### TRY IT
Starting from the line that holds "Expand the Preview the CSV file step", print every line through the end of the records, first and last included.

[Stored items]
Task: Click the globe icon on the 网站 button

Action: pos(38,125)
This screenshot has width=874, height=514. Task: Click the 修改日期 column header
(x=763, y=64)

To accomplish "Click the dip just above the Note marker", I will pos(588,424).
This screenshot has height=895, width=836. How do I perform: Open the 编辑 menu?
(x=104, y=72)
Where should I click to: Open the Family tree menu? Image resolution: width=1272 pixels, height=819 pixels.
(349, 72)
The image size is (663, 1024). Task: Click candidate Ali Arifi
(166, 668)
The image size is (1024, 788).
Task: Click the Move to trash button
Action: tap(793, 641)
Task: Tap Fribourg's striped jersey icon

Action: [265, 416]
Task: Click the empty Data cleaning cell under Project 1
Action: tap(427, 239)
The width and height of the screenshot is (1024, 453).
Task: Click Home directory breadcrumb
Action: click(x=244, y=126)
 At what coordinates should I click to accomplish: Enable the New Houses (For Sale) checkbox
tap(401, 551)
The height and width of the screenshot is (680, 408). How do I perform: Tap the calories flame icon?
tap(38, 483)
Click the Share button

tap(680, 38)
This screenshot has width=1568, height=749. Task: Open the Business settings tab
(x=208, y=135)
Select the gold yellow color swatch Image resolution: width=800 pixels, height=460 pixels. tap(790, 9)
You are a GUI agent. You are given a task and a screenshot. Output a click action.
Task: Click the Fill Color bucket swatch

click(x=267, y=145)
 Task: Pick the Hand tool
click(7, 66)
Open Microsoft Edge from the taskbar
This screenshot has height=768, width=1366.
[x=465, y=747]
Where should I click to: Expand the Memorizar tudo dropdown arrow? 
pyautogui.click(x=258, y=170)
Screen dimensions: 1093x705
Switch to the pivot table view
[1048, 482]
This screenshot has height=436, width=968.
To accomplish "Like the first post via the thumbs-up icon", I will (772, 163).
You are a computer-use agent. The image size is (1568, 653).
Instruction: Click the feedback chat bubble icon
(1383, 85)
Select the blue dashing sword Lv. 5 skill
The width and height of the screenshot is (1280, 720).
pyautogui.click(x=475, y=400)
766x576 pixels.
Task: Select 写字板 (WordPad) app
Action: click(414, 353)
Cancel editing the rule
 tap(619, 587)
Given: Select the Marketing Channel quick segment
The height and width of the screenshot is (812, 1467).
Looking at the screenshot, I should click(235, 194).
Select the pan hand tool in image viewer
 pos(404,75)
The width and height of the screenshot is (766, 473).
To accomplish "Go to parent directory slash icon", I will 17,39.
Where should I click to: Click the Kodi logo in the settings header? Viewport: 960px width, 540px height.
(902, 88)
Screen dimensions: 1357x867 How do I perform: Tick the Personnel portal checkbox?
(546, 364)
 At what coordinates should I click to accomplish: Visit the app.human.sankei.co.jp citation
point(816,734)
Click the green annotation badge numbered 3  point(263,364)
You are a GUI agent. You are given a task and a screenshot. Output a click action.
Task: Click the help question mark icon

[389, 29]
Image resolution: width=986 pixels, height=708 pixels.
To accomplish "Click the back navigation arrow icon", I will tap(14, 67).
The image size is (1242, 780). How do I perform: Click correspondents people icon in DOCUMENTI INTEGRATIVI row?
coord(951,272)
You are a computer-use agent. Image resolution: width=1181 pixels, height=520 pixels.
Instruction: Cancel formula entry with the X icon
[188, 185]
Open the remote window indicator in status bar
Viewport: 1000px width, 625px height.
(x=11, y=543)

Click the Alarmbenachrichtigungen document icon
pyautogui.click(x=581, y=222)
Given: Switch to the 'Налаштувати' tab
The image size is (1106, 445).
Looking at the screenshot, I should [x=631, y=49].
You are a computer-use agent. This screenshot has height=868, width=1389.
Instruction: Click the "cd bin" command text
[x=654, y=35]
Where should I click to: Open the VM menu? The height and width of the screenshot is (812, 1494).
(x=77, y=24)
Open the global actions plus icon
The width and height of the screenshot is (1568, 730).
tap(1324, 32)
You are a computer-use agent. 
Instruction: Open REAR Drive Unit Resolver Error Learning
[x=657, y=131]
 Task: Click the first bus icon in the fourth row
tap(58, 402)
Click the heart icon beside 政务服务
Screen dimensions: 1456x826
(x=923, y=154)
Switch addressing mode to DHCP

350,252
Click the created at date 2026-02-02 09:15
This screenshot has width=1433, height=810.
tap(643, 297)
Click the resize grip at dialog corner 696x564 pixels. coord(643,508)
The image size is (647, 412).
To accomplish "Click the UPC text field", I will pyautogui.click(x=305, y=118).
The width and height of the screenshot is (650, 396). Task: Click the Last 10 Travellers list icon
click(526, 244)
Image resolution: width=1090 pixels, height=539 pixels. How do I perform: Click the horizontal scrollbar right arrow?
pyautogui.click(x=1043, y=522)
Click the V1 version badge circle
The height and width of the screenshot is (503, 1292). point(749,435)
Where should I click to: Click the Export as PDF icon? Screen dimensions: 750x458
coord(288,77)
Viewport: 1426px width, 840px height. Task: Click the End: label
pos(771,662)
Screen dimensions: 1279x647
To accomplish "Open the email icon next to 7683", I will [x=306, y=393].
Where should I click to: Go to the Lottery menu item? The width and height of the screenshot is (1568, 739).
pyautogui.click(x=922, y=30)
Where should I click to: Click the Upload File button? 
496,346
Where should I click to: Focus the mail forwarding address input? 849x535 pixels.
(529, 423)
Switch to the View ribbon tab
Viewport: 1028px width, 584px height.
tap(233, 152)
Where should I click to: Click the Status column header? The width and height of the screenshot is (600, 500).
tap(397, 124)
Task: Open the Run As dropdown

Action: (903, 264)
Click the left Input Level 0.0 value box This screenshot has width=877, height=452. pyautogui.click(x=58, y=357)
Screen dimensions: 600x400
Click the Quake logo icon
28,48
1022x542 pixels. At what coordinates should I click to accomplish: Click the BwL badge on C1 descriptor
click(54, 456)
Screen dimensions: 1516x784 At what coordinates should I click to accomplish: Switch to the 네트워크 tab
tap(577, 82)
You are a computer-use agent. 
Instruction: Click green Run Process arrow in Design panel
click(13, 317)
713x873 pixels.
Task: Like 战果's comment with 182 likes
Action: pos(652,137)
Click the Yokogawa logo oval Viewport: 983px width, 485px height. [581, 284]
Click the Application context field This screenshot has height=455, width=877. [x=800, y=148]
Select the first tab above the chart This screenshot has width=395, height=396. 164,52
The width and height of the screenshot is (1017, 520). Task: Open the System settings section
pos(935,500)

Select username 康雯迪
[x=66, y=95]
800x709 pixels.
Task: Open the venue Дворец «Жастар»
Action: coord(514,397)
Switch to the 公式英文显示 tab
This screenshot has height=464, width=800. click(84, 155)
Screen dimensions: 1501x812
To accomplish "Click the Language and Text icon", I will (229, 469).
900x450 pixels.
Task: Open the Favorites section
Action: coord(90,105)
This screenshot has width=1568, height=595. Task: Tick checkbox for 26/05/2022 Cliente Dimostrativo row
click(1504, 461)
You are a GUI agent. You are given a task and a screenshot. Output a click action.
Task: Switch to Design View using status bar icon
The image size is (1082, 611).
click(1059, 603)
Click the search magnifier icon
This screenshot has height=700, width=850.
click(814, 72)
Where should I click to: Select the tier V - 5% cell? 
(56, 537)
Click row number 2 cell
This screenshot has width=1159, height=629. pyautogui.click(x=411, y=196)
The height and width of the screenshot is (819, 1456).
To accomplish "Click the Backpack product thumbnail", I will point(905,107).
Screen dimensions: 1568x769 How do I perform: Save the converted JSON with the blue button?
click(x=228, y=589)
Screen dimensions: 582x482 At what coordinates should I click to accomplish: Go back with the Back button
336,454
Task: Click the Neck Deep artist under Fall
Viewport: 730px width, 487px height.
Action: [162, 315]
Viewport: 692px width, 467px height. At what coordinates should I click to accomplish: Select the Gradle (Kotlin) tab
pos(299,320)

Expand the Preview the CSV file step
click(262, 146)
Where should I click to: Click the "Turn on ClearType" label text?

### ANSWER BOX
Expand the Preview the CSV file step
click(262, 146)
Where should I click to: Click the "Turn on ClearType" label text?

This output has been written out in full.